O caso da ovelha Dolly
- Nathalia Santana

- 5 de out. de 2020
- 1 min de leitura
Atualizado: 7 de nov. de 2020
Infográfico por Giovanna Rebelatto/Infogram
No dia 22 de fevereiro de 1997, os cientistas trouxeram ao público a notícia de que haviam
clonado o primeiro mamífero, a partir de uma célula adulta. A ovelha Dolly - nome inspirado
na atriz Dolly Parton - já havia alcançado seus sete meses de vida quando foi apresentada ao
mundo.
Três ovelhas contribuíram para o nascimento de Dolly, uma forneceu o ovócito (óvulo
imaturo em estágio prévio de desenvolvimento), a segunda os cromossomos e a última foi
responsável pela gestação.
Para se fazer um clone basta substituir a metade de DNA que vem no óvulo e substituí-lo por
uma carga genética. Com um estímulo artificial, e sem haver a necessidade de um
espermatozoide, o óvulo se torna um novo ser vivo.

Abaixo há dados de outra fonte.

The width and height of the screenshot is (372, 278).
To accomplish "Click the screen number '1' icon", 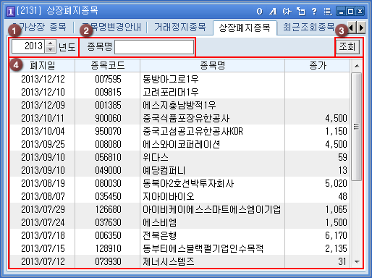I will click(x=10, y=11).
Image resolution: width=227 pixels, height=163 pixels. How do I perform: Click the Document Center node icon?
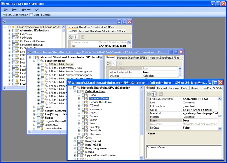click(x=87, y=99)
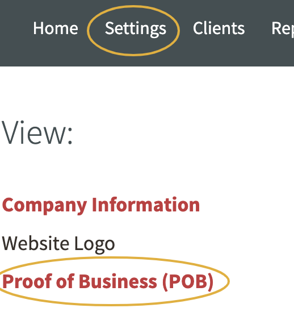
Task: Click the word Business in POB link
Action: (118, 281)
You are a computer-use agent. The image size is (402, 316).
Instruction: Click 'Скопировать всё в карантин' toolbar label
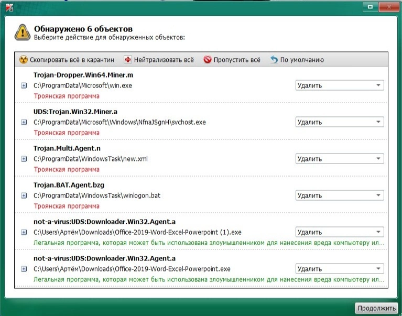click(72, 60)
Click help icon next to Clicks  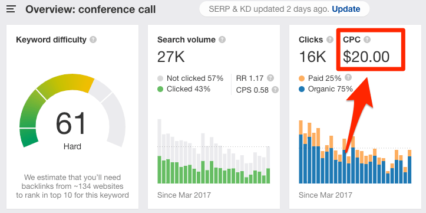click(330, 40)
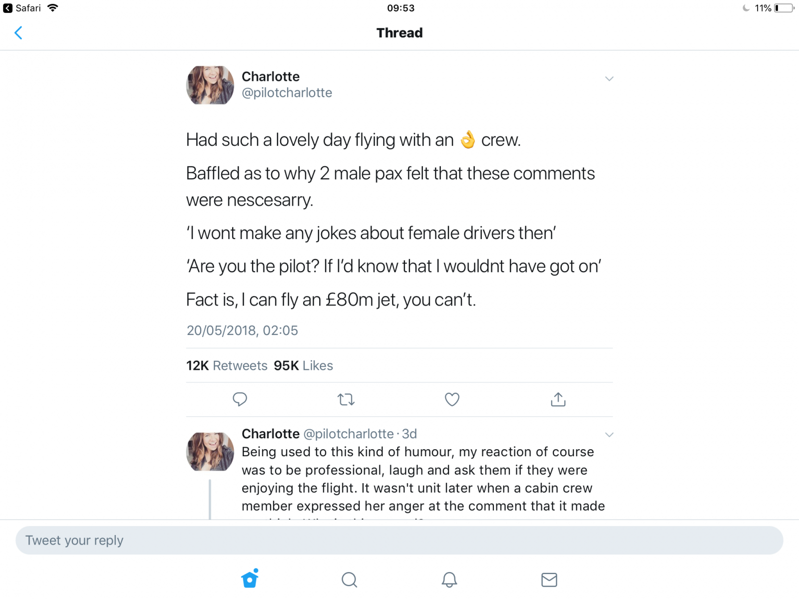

Galeria por Giovanna Rebelatto/Canva

Ovelha Dolly rodeada de jornalistas e fotógrafos (Divulgação/GettyImages).
O resultado é um clone idêntico ao do dono da célula doada. Ou seja, caso o doador tenha algum
problema o seu clone teria exatamente o mesmo “defeito” genético.
Dolly foi criada no Instituto Roslin (Escócia), viveu no local durante os 10 anos de vida e foi
eutanásia em 14 de janeiro de 2003, devido uma infecção pulmonar incurável.
Já imaginaram se esse experimento pudesse ocorrer com humanos? Pois bem, em 2001 a
emissora Rede Globo exibiu a telenovela chamada O Clone. A autora Glória Perez ficou
impressionada com o caso da ovelha Dolly e roteirizou o contexto de que pudéssemos clonar
um humano. A história tornou a novela um grande sucesso, inclusive no exterior.